**Work instruction**:
All of the entries below are to be retyped exactly.

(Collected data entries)
Segment Open

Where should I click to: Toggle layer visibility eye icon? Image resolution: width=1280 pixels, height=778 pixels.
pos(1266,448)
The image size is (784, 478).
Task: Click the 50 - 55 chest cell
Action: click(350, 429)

Segment Closed

**Solved exercise**:
Where should I click to: Toggle layer visibility eye icon? Image resolution: width=1280 pixels, height=778 pixels.
pos(1266,448)
The image size is (784, 478).
Task: Click the 50 - 55 chest cell
Action: click(350, 429)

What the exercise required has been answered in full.